Text excerpt ::
----

Anne S. Douds, PhD, is Assistant Professor of Public Policy Program at Gettysburg College. A retired trial attorney, she regularly worked on cases involving veterans’ issues over two decades of trial practive. Her latest research borrows from systems analysis to examine victims’ rights and information technology in criminal justice settings, including veterans courts. She recently published in Victims and Offenders, The Annals of Health Law and Policy, and Criminal Justice Review. She is author or co-author of four books, including The Veterans Treatment Court Movement: Striving to Serve Those Who Served (Routledge) and Taking Problem-Solving Courts to Scale: Diverse Applications of the Specialty Court Model (Lexington Books). She received the 2019 Faculty Mentoring Award and the 2020 Dr. Ralph Cavaliere Endowed Teaching Award.

Eileen M. Ahlin, PhD, is Associate Professor of Criminal Justice at Penn State Harrisburg. She uses an ecological framework to study violence and to identify policies and practices that address risk and protective factors among informal and formal social controls. She was named a 2016 W.E.B. Du Bois Fellow by the National Institute of Justice, when she and Dr. Maria João Lobo Antunes were awarded a grant to examine how residential mobility influences violence among marginalized populations. Her recent research appears in Journal of Interpersonal Violence, Aggression and Violent Behavior, Race and Justice, and The Prison Journal. She is author or co-author of several books and edited volumes, including the forthcoming titles Youth Violence in Context: An Ecological Routine Activity Framework (Routledge) and Taking Problem-Solving Courts to Scale: Diverse Applications of the Specialty Court Model (Lexington Books). Dr. Ahlin was the 2020 recipient of Penn State Harrisburg’s Excellence in Research and Scholarly Activity Award.

----

Supplied information ::
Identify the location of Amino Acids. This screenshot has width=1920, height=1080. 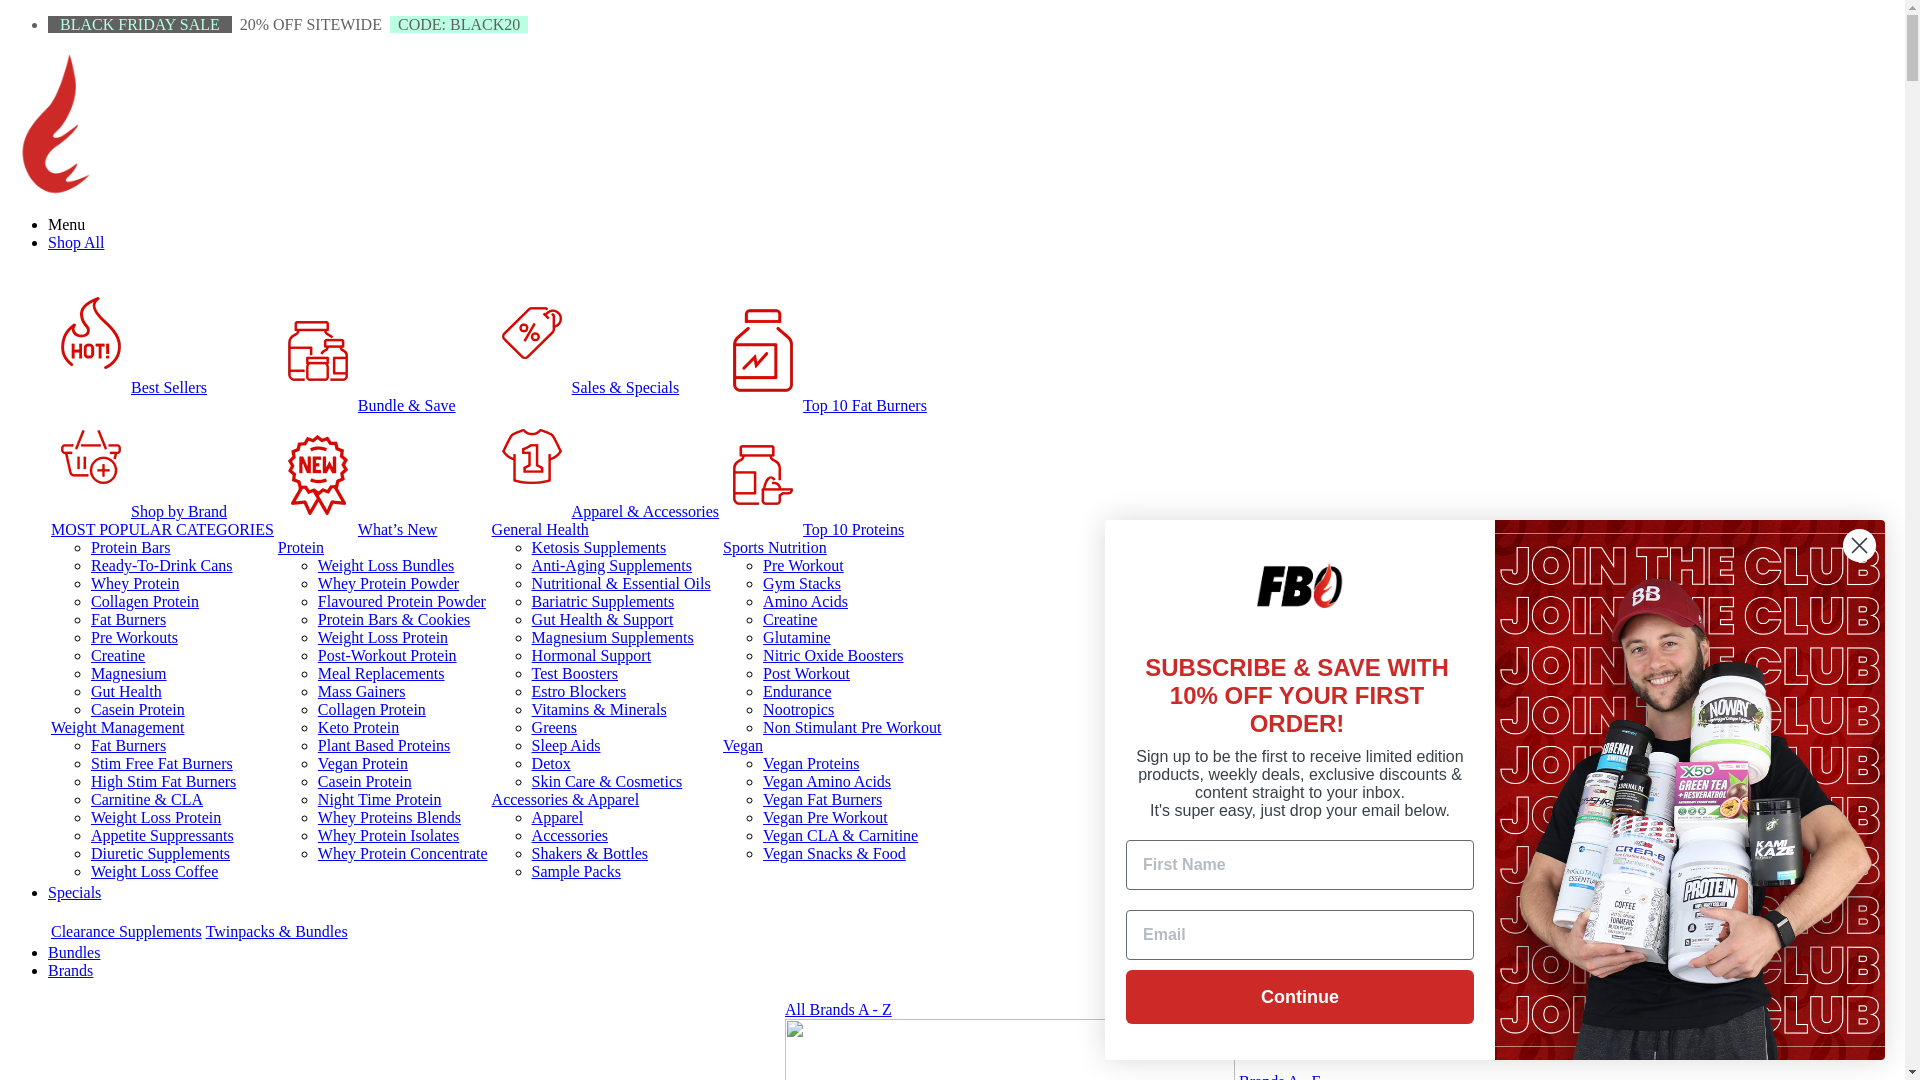
(806, 602).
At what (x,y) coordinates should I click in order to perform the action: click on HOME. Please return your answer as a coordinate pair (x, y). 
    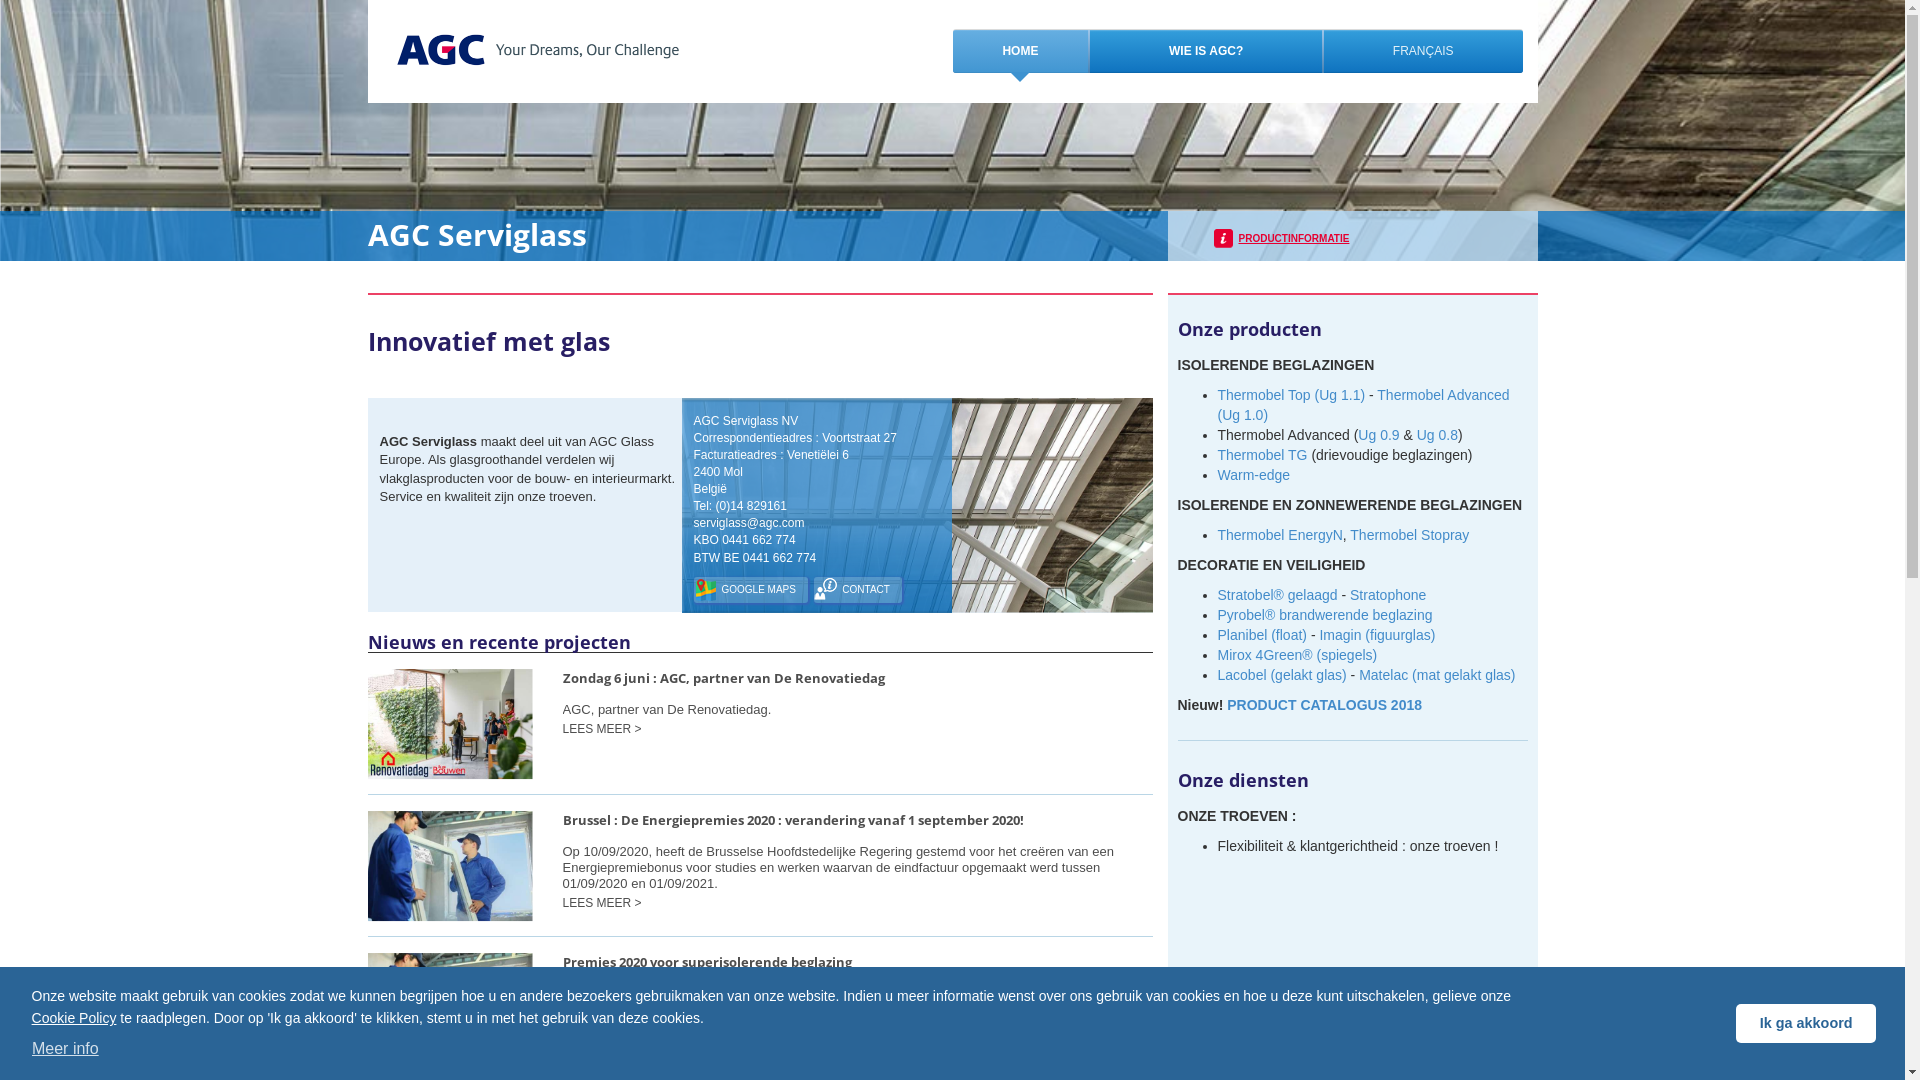
    Looking at the image, I should click on (1020, 52).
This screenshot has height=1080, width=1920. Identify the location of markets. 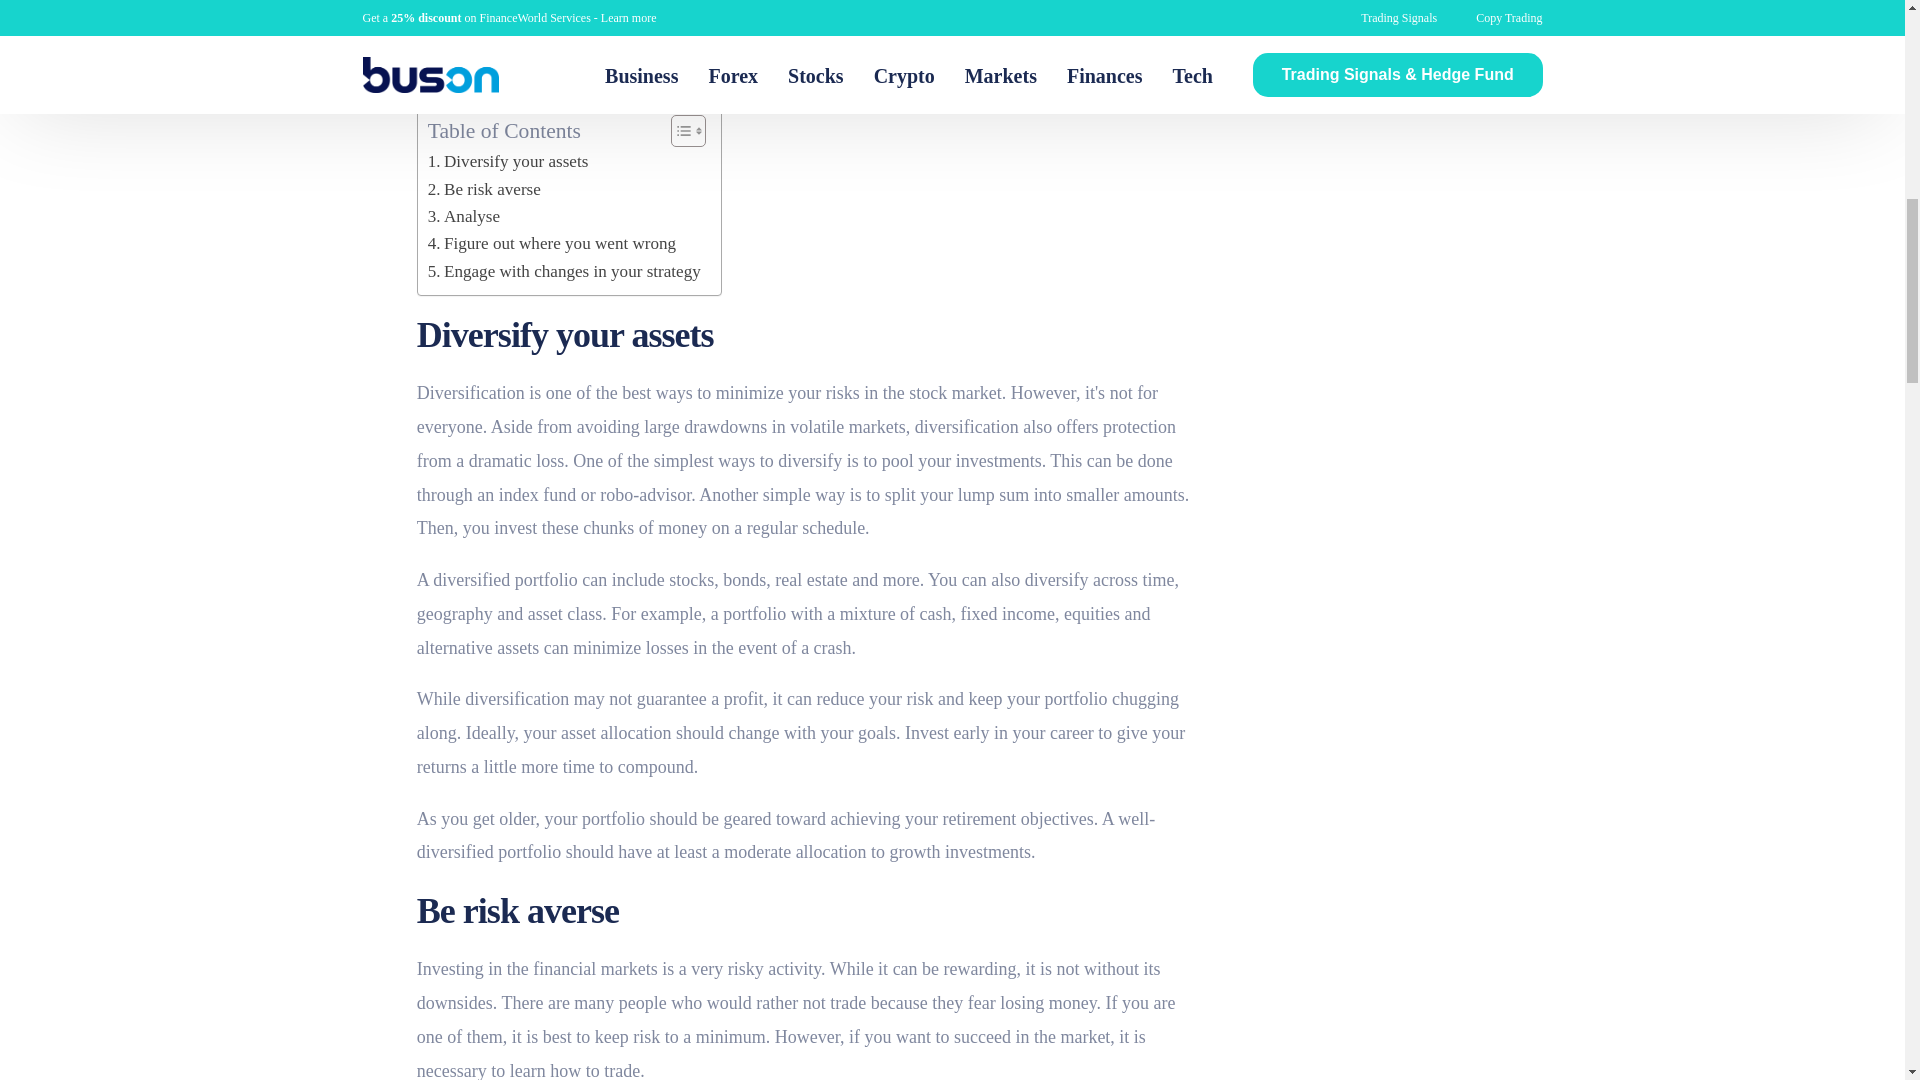
(877, 426).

----

Exercise objective ::
Can you repeat everything in the author biographies from "Anne S. Douds, PhD, is" down to "Endowed Teaching Award."? The records were drawn from a different source than the text.

Exercise result ::
Anne S. Douds, PhD, is Assistant Professor of Public Policy Program at Gettysburg College. A retired trial attorney, she regularly worked on cases involving veterans’ issues over two decades of trial practive. Her latest research borrows from systems analysis to examine victims’ rights and information technology in criminal justice settings, including veterans courts. She recently published in Victims and Offenders, The Annals of Health Law and Policy, and Criminal Justice Review. She is author or co-author of four books, including The Veterans Treatment Court Movement: Striving to Serve Those Who Served (Routledge) and Taking Problem-Solving Courts to Scale: Diverse Applications of the Specialty Court Model (Lexington Books). She received the 2019 Faculty Mentoring Award and the 2020 Dr. Ralph Cavaliere Endowed Teaching Award.